DARK NIGHT, di Tim Sutton

Scorcio di vite vuote e insoddisfatte, pochi giorni (ore?) prima che un terribile disastro si abbatta su quella inconsapevole comunità.

Che l'America abbia un qualche problema con le armi è cosa ben risaputa. Poi basta ricordarci che qui da noi qualcuna disse che, in quanto donna, non può amare i western perché la pistola è un prolungamento del pene...

Le cronache della democrazia emersa però non mentono.

Il caso più famoso fu l'assalto alla Columbine High School di Denver (Colorado), dove Eric Harris e Dylan Klebold uccisero dodici studenti e un insegnante con delle armi comprate tramite una loro amica maggiorenne, per poi suicidarsi dopo quarantacinque minuti dall'apertura del fuoco. Da quel che ci è dato sapere, i due ragazzi stavano vivendo una profonda depressione, condita con un isolamento da parte di molti gruppi della scuola e una loro palese incapacità di integrazione.

Il secondo, al quale il film si ispira, è sicuramente il massacro di Aurora (to', ancora in Colorado...) che avvenne in un multisala nel 2012 mentre si teneva la proiezione di The dark knight returns di Nolan. Lì James Holmes, che si pittò i capelli di arancione per emulare il Joker (?) uccise dodici persone. Secondo i conoscenti, Holmes era una persona tranquilla, anche se la sua carriera universitaria aveva avuto un improvviso e inspiegabile freno. Leggenda vuole che, appena l'arrestarono, chiese agli agenti come fosse finito il film...

Sono due fatti sicuramente celebri, ma che al loro interno racchiudono l'anima stessa di un paese piuttosto strambo.

| DATI FORNITI |
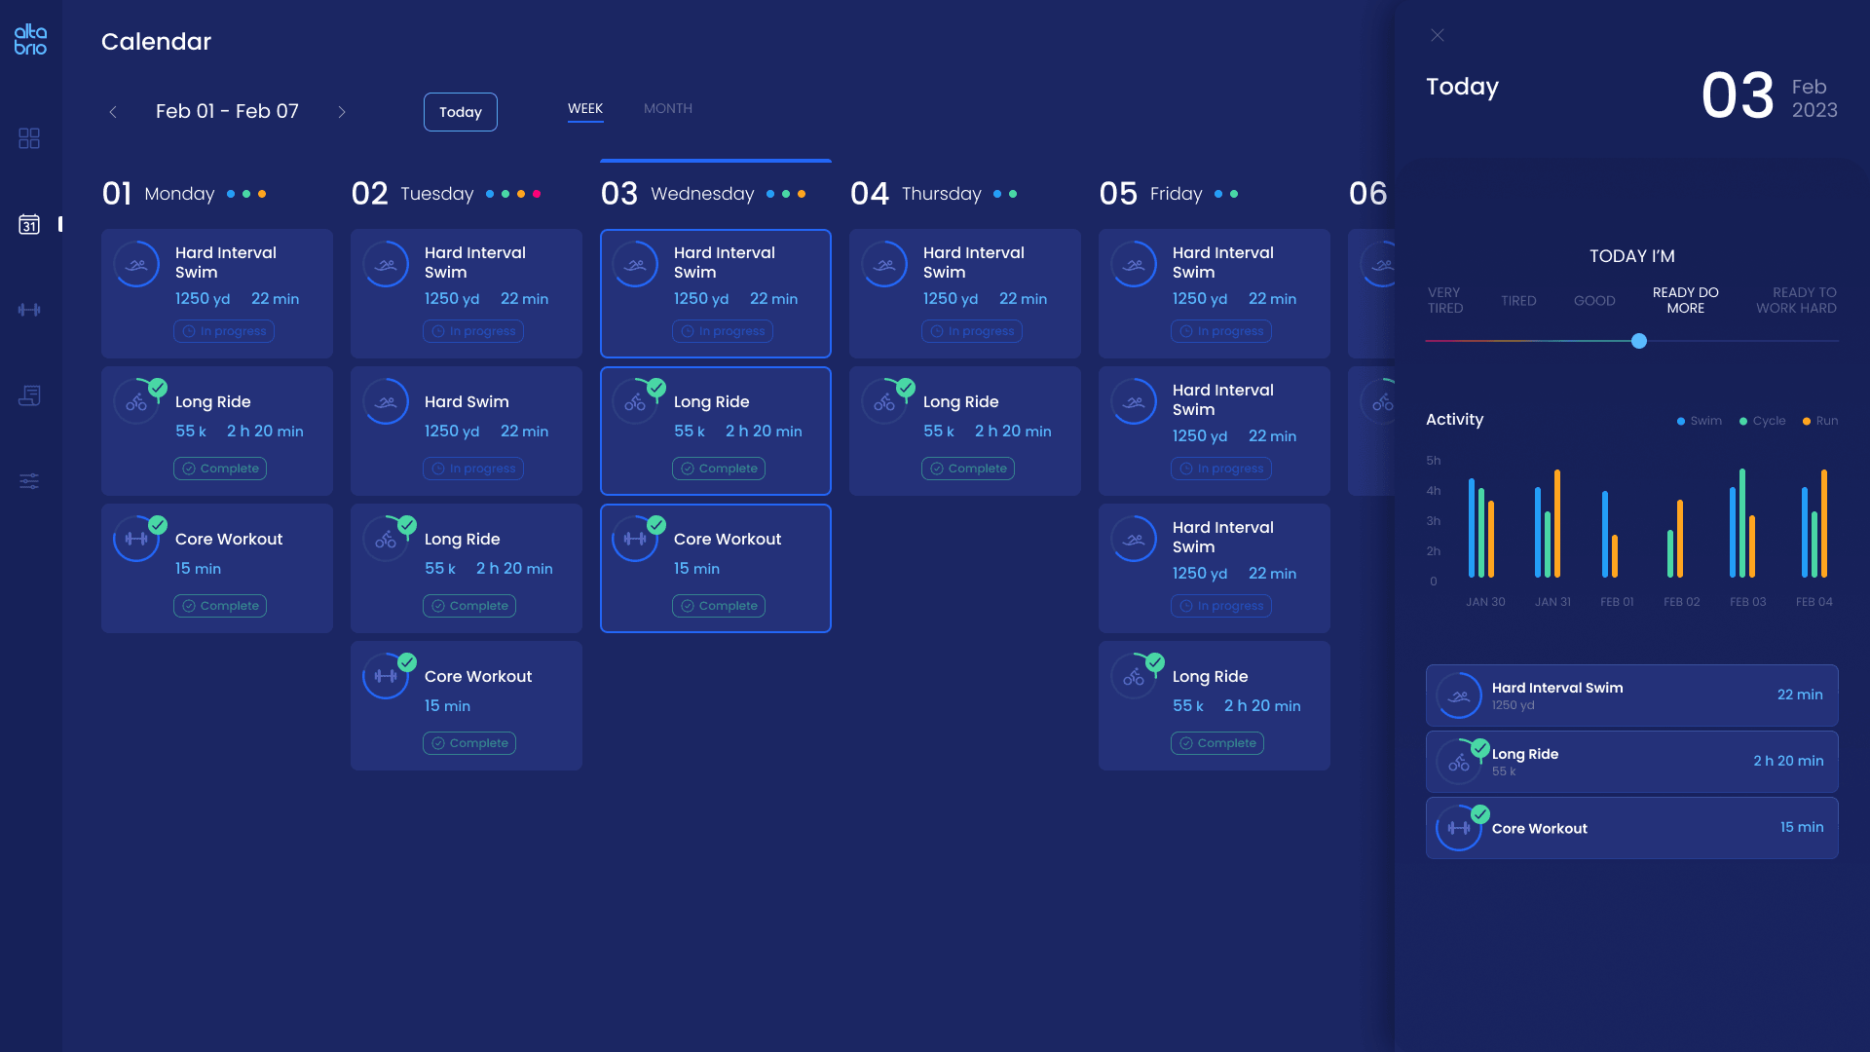
Task: Open the dashboard grid icon in sidebar
Action: (29, 138)
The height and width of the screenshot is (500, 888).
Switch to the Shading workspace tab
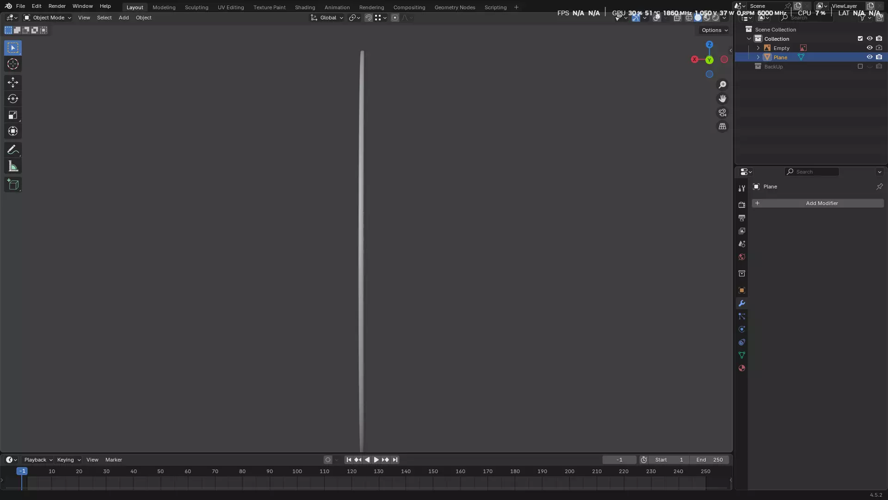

| OBIETTIVO DEL COMPITO |
Riporta parola per parola l'intero testo sul film Dark Night, dal titolo fino all'ultima frase.

| RISPOSTA COMPLETA |
DARK NIGHT, di Tim Sutton

Scorcio di vite vuote e insoddisfatte, pochi giorni (ore?) prima che un terribile disastro si abbatta su quella inconsapevole comunità.

Che l'America abbia un qualche problema con le armi è cosa ben risaputa. Poi basta ricordarci che qui da noi qualcuna disse che, in quanto donna, non può amare i western perché la pistola è un prolungamento del pene...

Le cronache della democrazia emersa però non mentono.

Il caso più famoso fu l'assalto alla Columbine High School di Denver (Colorado), dove Eric Harris e Dylan Klebold uccisero dodici studenti e un insegnante con delle armi comprate tramite una loro amica maggiorenne, per poi suicidarsi dopo quarantacinque minuti dall'apertura del fuoco. Da quel che ci è dato sapere, i due ragazzi stavano vivendo una profonda depressione, condita con un isolamento da parte di molti gruppi della scuola e una loro palese incapacità di integrazione.

Il secondo, al quale il film si ispira, è sicuramente il massacro di Aurora (to', ancora in Colorado...) che avvenne in un multisala nel 2012 mentre si teneva la proiezione di The dark knight returns di Nolan. Lì James Holmes, che si pittò i capelli di arancione per emulare il Joker (?) uccise dodici persone. Secondo i conoscenti, Holmes era una persona tranquilla, anche se la sua carriera universitaria aveva avuto un improvviso e inspiegabile freno. Leggenda vuole che, appena l'arrestarono, chiese agli agenti come fosse finito il film...

Sono due fatti sicuramente celebri, ma che al loro interno racchiudono l'anima stessa di un paese piuttosto strambo.